See Pretty Poison if you have not. Don’t miss Kim’s rhapsodic essay to Weld in general, and Pretty Poison in particular. In Pretty Poison, Weld shows up as the bombshell blonde teenager, restless in her small-town life, bored out of her mind (Weld was thrilling when she was bored because then she started yearning for excitement/stimulation/something to DO … and by that point, look out). She’s looking for escape and release, she’s empty on some level, and emptiness can be filled by bad-ness just as easily as it can by goodness. Bad-ness is certainly more exciting.
From the wonderful “Wild in the Country” (1961).
Weld was only a teenager when she made Wild in the Country but she is sexy as hell in this as the wild-child bored-out-of-her-mind so-horny-it-hurts bad-girl who torments Elvis Presley’s character, a man trying (under court order) to stay good, clean, on the right side of the law. She practically begs him to “take” her. With all of her wild and impulsive shenanigans, there is a quiet moment in the middle of the film, with Presley and Weld perched on a rickety back stairway, and he sings, and she listens. There’s a stillness, a communion between these two hard-to-be-pinned-down and misunderstood-sex-outlaws … when everything slows down, and they can just be. They’re kindred spirits.
Elvis puts her off until, in the kitchen scene, after he adjusts her dress strap (because he’s aroused by that flash of uninterrupted creamy shoulder), he finally succumbs in an act of aggression that you rarely saw in Elvis films after this, where he was basically the somewhat submissive and amused recipient of the attentions of hordes of women. But Weld brought out the tiger in him.
I mean, who can blame him? Tuesday Weld was (and still is) irresistible.
Weld and Presley dated (if you can say that either of them ever “dated” in a traditional sense) and Weld had this to say about Presley:
He walked into a room and everything stopped. Elvis was just so physically beautiful that even if he didn’t have any talent . . . just his face, just his presence. And he was funny, charming, and complicated, but he didn’t wear it on his sleeve. You didn’t see that he was complicated. You saw great needs.
You could also say that she didn’t wear things on her sleeve. She was complicated but she didn’t walk around broadcasting that. You could also say that you look at her and see “great needs.”

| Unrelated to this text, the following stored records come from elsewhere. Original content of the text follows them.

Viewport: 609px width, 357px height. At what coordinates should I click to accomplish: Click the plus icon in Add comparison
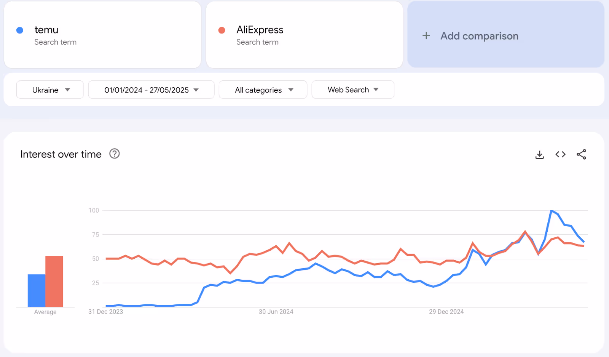426,36
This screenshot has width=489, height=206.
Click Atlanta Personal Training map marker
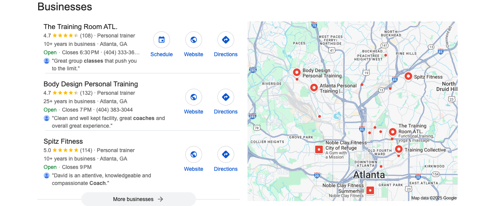[314, 88]
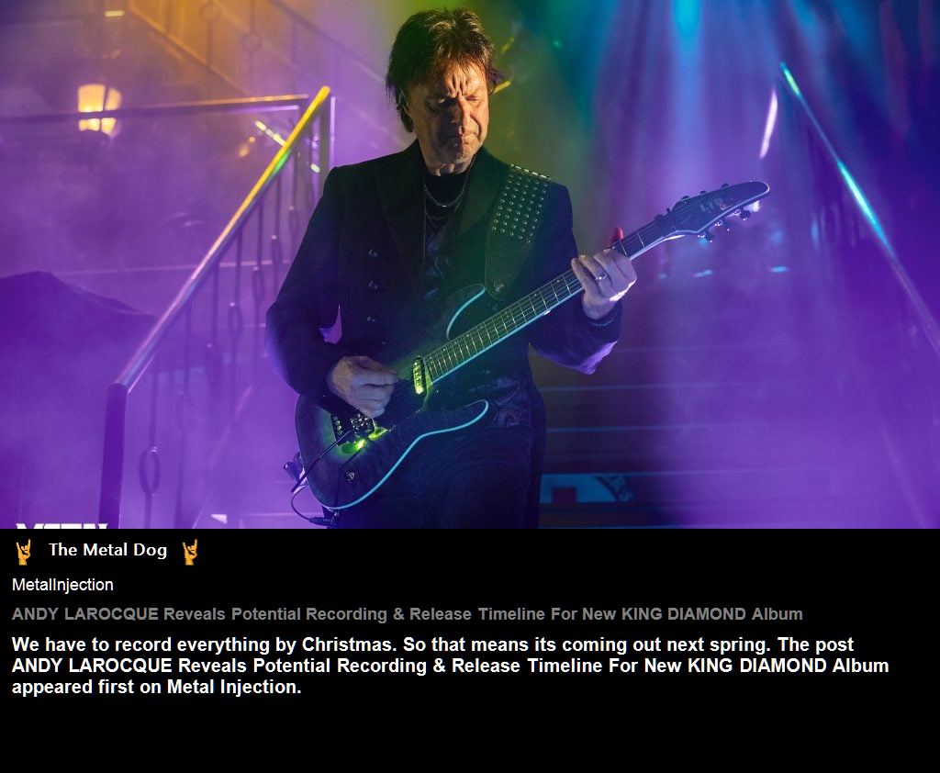This screenshot has height=773, width=940.
Task: Click the sentence about recording by Christmas
Action: (x=204, y=644)
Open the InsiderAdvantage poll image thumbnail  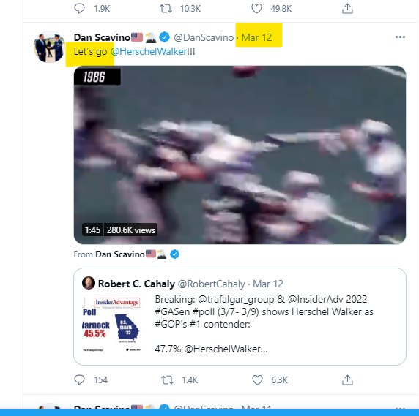(111, 325)
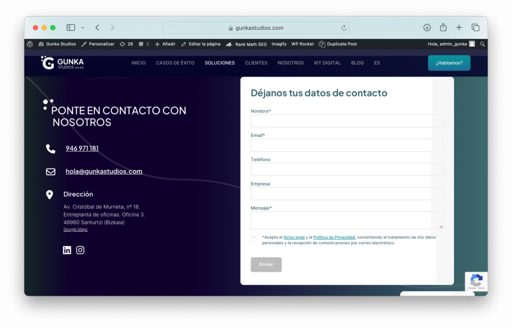The height and width of the screenshot is (328, 512).
Task: Open the LinkedIn icon in the footer
Action: [67, 250]
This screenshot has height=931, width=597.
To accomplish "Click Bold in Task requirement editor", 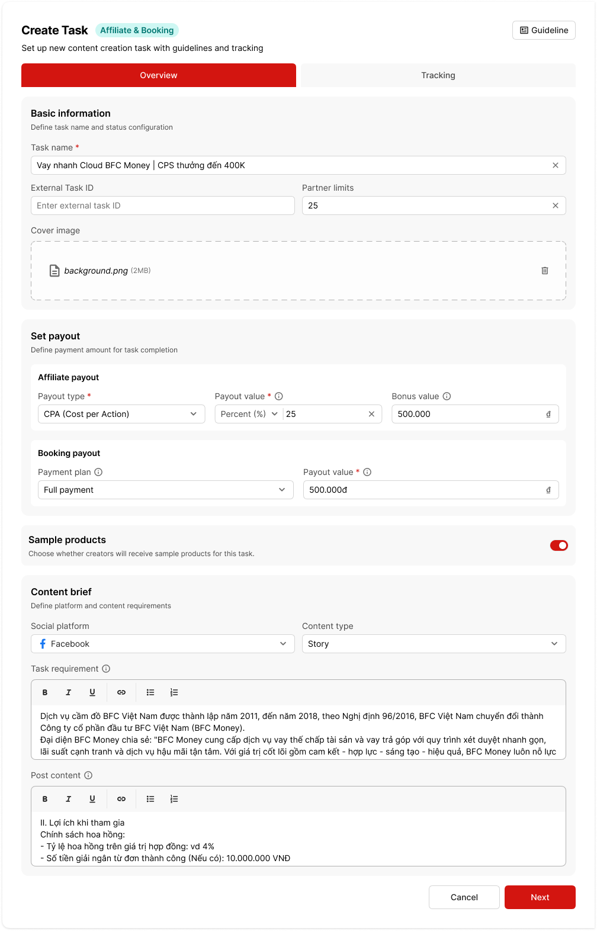I will pyautogui.click(x=45, y=692).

Tuesday Weld has one of the most passionate and devoted fan bases on the planet.
I mean, remember this?
That album came out in 1990. She now works so rarely. Her heyday was decades ago. But there she was. Aggressive. Insolent. Knowing. And stop-you-in-your-tracks gorgeous. Her self was in her face, but you wondered what life was really like for her. You were never quite sure. It made her compelling. Unforgettable.
She’s still out there. Happy birthday, Tuesday Weld.